● **DOCUMENT EXTRACT**:
'''

Are you interested in preventative mental health care research in primary care and community settings?

16 Aug 23

In Lancashire we are working on a National Institute of Health Research (NIHR), Research for Patient Benefit (RfPB) funded Randomised Control Trial (RCT), known as ‘The Mental Health Prevention and Promotion Study in General Practice settings: A Feasibility Study’, or The MEND Study for short.

The MEND Study is seeking to evaluate the feasibility of recruiting General Practice patients into a randomised study where they will receive either treatment as usual or a brief psychological intervention for preventing the deterioration of mental health. We are funded March 2023- October 2024 and hope to build up to a subsequent larger trial that would evaluate the clinical and cost-effectiveness of the intervention. We want to learn about helping people early- before they experience more distress.

We are writing this blog in an attempt to generate interest about this important topic and reach out to anyone who is potentially already working in this area, or interested in being part of the next stage, the larger bid. If you are interested, or want to hear more then please do get in touch!

Mental health care is a core part of the business in General Practice, with reportedly 90% of all mental health care being delivered in primary care. 81% of people seeking mental health support start their journey by making an appointment to see their GP, perhaps they’ve been worrying about it for a while, perhaps a loved one managed to persuade them to go and talk to their Doctor. Either way, primary care is a great place to engage in a preventative approach because of the contact GP surgeries have with the local community, the non-stigmatizing nature of the service, ease of access and the frequency with which mental health need presents (reportedly part of 1 in 3 appointments).

The opportunities to intervene early, to help reduce distress, reduce demand on services and increase GP capacity are exciting. As General Practice expands to meet the ambitions of the NHS Long Term Plan, to provide more care in the community, additional roles are joining the expanding workforce. In most places this includes the addition of Mental Health Practitioners (MHPs). MHP is an umbrella term for a number of qualified professionals who are able to provide mental health care. One challenge arises in the support a clinician would need to be able to adopt a more proactive, as opposed to reactive approach. When demand is high, it can be a clinical challenge to protect time to prevent, to work with those who may be vulnerable, but ultimately could wait to be ‘tomorrow’s problem’. Another issue is what exactly is a preventative intervention? There is research evidence available, but it is still a growing area and one to strengthen.

Multiple partners will need to come together to have the best impact. Not all interventions that impact upon mental health happen in a clinic room. Opportunities for social engagement, fresh air, good quality housing and food all have significant impacts upon people’s mental health. All pieces of the jigsaw puzzle need to come together to complete the picture and increase resiliency on both an individual and community level. However, an important part of that jigsaw puzzle is having the understanding and skills to manage emotional distress. Of course, part of being human is to experience feelings, however, what varies is people’s knowledge about ability to tolerate or cope with the emotional responses they may have to different situations. Teaching people basic psychological skills as part of a brief psychological intervention can help prevent distress and promote positive emotional wellbeing.

'''

● **DATASET CONTENT**:
'''

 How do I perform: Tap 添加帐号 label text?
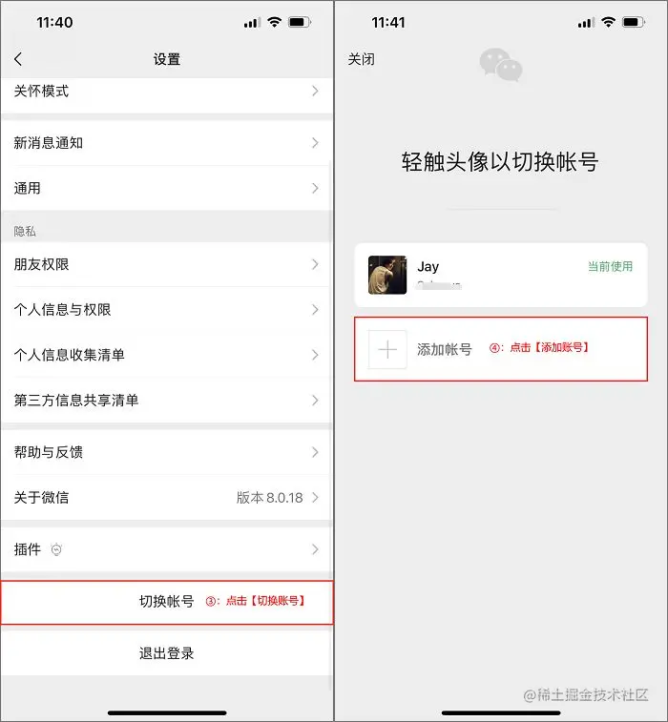(x=445, y=349)
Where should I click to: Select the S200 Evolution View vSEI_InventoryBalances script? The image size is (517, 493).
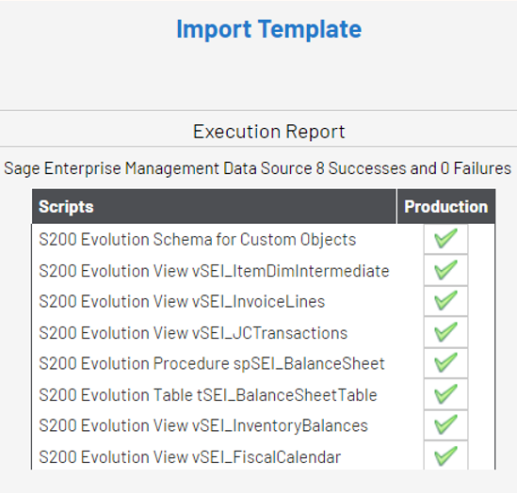tap(203, 425)
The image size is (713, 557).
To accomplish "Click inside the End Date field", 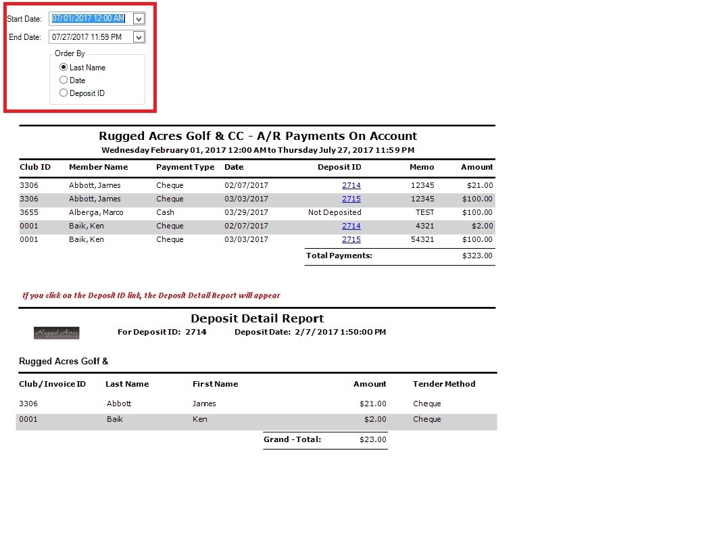I will pyautogui.click(x=89, y=37).
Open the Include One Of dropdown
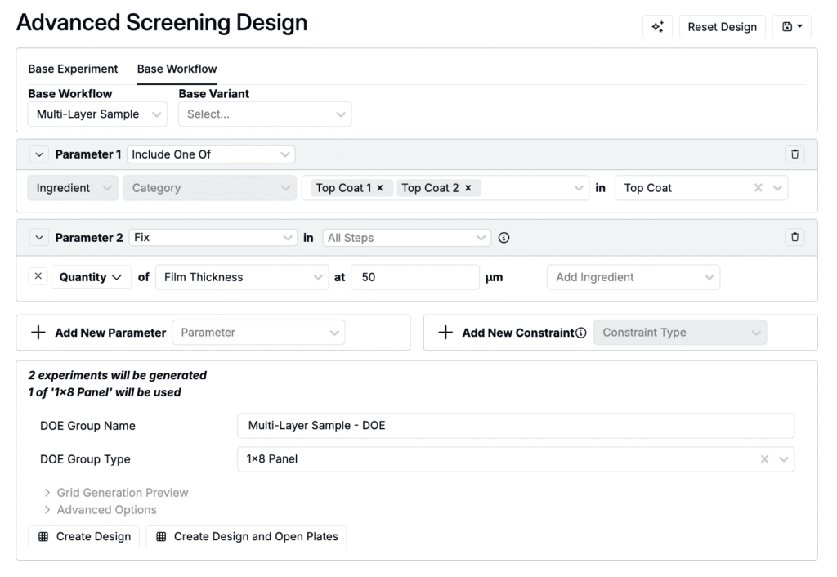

'''

● **EXERCISE REQUIREMENTS**:
• A. In the MEND Study post, what percentage of people seeking mental health support start by making an appointment to see their GP?
• B. Repeat the part of the MEND Study post that opens with the words containing "In Lancashire we" and closes with "experience more distress.".

● **ANSWERS BY ITEM**:
• A. 81%

• B.
In Lancashire we are working on a National Institute of Health Research (NIHR), Research for Patient Benefit (RfPB) funded Randomised Control Trial (RCT), known as ‘The Mental Health Prevention and Promotion Study in General Practice settings: A Feasibility Study’, or The MEND Study for short.

The MEND Study is seeking to evaluate the feasibility of recruiting General Practice patients into a randomised study where they will receive either treatment as usual or a brief psychological intervention for preventing the deterioration of mental health. We are funded March 2023- October 2024 and hope to build up to a subsequent larger trial that would evaluate the clinical and cost-effectiveness of the intervention. We want to learn about helping people early- before they experience more distress.